Pixel coordinate grounding data
● ● ●

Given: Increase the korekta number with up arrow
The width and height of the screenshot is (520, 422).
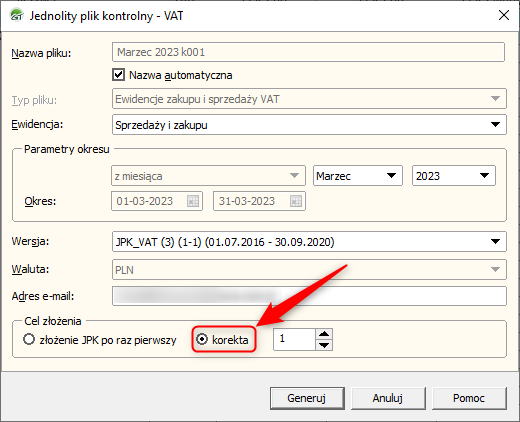Looking at the screenshot, I should click(324, 334).
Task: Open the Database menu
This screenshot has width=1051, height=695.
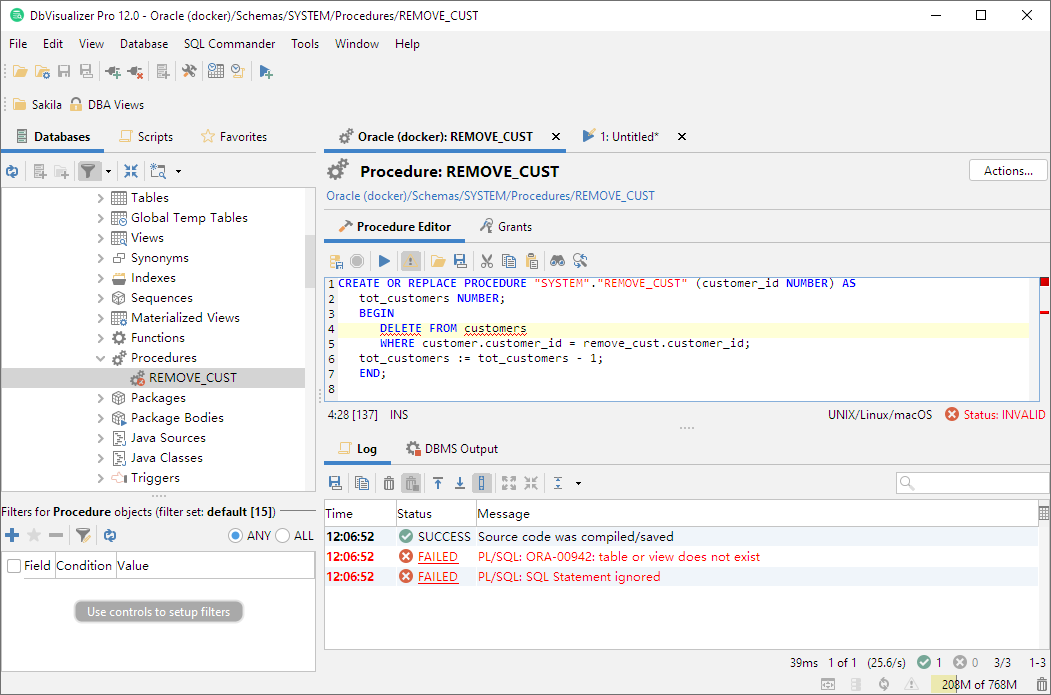Action: point(144,44)
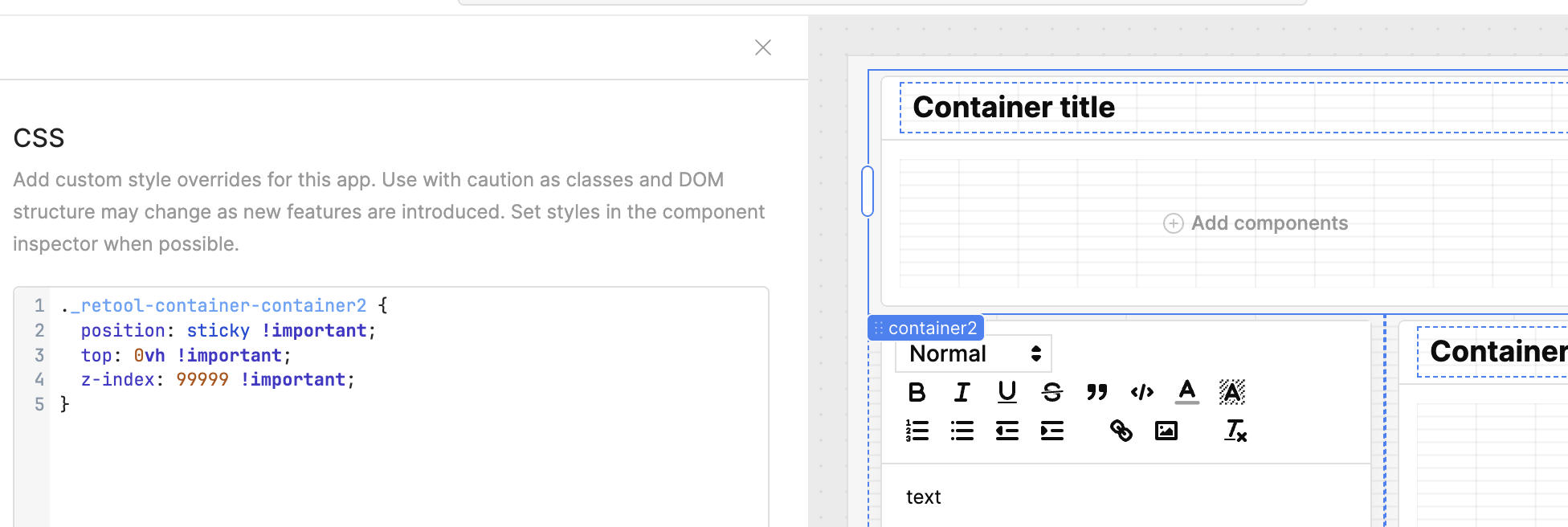1568x527 pixels.
Task: Toggle bold formatting in rich text editor
Action: [x=917, y=392]
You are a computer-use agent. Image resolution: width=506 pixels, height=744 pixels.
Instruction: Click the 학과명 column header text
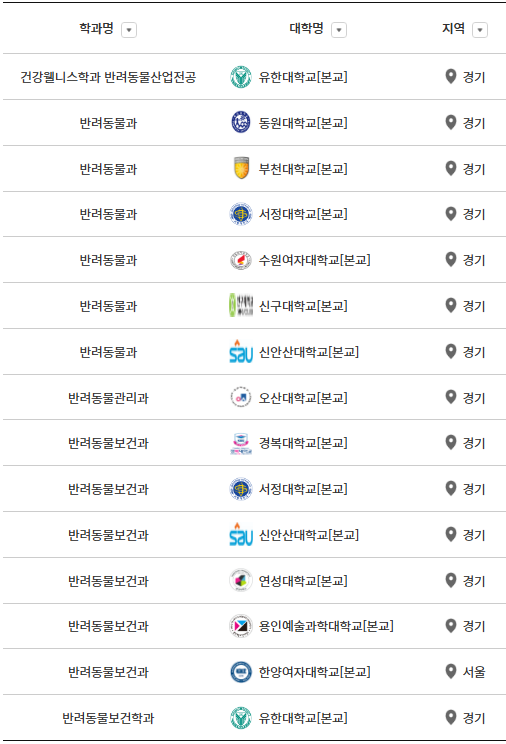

● ● ●

◆ **What this task involves**: Return the preceding entries exactly, each word as given, but leave out any picture.

◆ **Expected answer**:
Given: Increase the korekta number with up arrow
The width and height of the screenshot is (520, 422).
Looking at the screenshot, I should click(324, 334).
Task: Open the Database menu
This screenshot has width=1051, height=695.
Action: point(144,44)
1568x527 pixels.
Task: Toggle bold formatting in rich text editor
Action: [x=917, y=392]
You are a computer-use agent. Image resolution: width=506 pixels, height=744 pixels.
Instruction: Click the 학과명 column header text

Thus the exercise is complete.